» What the exercise asks: Copy the entire article on the proposed tax plan word for word, before you turn to the listing.

» Given text:
____________

Welcome to a simpler tax plan! As Philly-area accountants see it, there are potential winners and losers.

The outline: The White House has proposed three new tax brackets for individual Americans, instead of seven: 10 percent; 25 percent; and 35 percent. Corporations would pay 15 percent, less than half the current 35 percent rate —  good news for the owners of small and midsize businesses.

Currently, the standard deduction is $6,350 for single taxpayers and $12,700 for married joint filers. President Trump wants to double the standard deduction, to $12,700 for singles and $25,400 for married joint filers.

Out the window: Long-standing deductions such as medical; state and local taxes (including property taxes); investment interest; casualty and theft losses; gambling losses; and certain employee expenses.

Only mortgage interest, retirement savings, and charitable deductions remain.

Winner: The rich, who would benefit more than the middle-class, as the alternative minimum and estate taxes also would disappear. But small and medium-sized business owners also would benefit, based on the 15 percent rate the White House proposes on corporate and pass-through business income.

Also, charities could reap big gifts. If, for instance, people can't deduct property taxes, they may opt to write bigger checks to charity for higher deductions, said Mark Carrow, managing partner with Citrin Cooperman in Center City.

____________

» Data provided:
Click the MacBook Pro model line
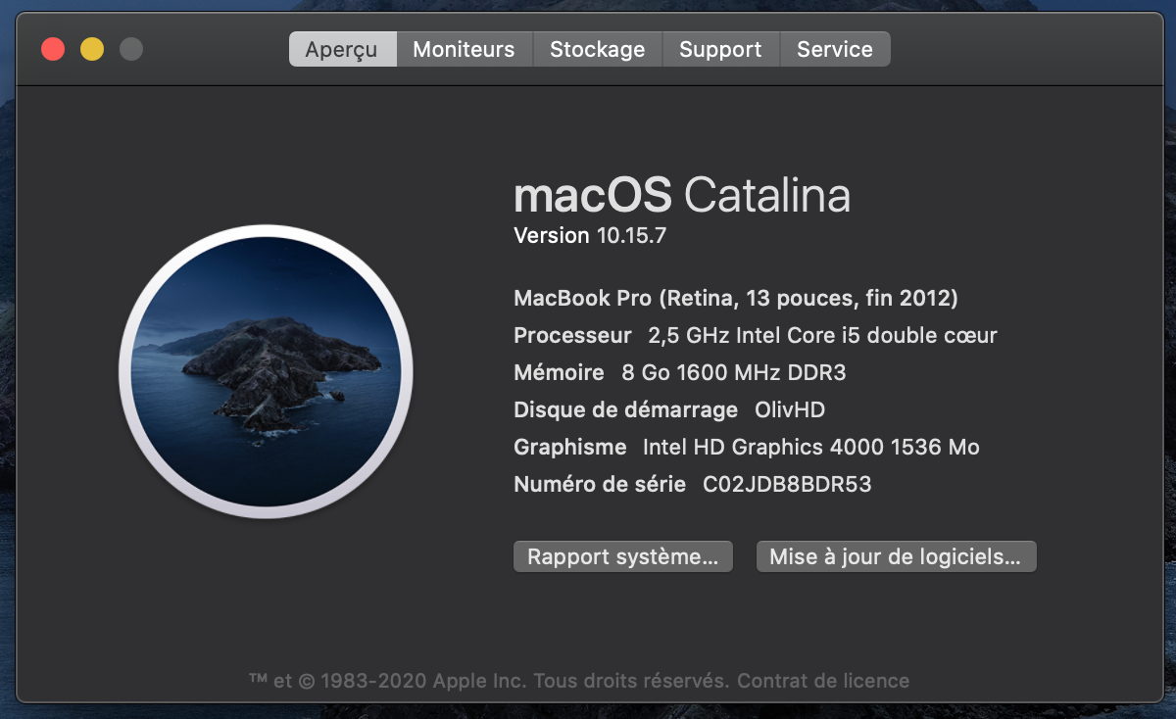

____________

» Answer below:
Welcome to a simpler tax plan! As Philly-area accountants see it, there are potential winners and losers.

The outline: The White House has proposed three new tax brackets for individual Americans, instead of seven: 10 percent; 25 percent; and 35 percent. Corporations would pay 15 percent, less than half the current 35 percent rate —  good news for the owners of small and midsize businesses.

Currently, the standard deduction is $6,350 for single taxpayers and $12,700 for married joint filers. President Trump wants to double the standard deduction, to $12,700 for singles and $25,400 for married joint filers.

Out the window: Long-standing deductions such as medical; state and local taxes (including property taxes); investment interest; casualty and theft losses; gambling losses; and certain employee expenses.

Only mortgage interest, retirement savings, and charitable deductions remain.

Winner: The rich, who would benefit more than the middle-class, as the alternative minimum and estate taxes also would disappear. But small and medium-sized business owners also would benefit, based on the 15 percent rate the White House proposes on corporate and pass-through business income.

Also, charities could reap big gifts. If, for instance, people can't deduct property taxes, they may opt to write bigger checks to charity for higher deductions, said Mark Carrow, managing partner with Citrin Cooperman in Center City.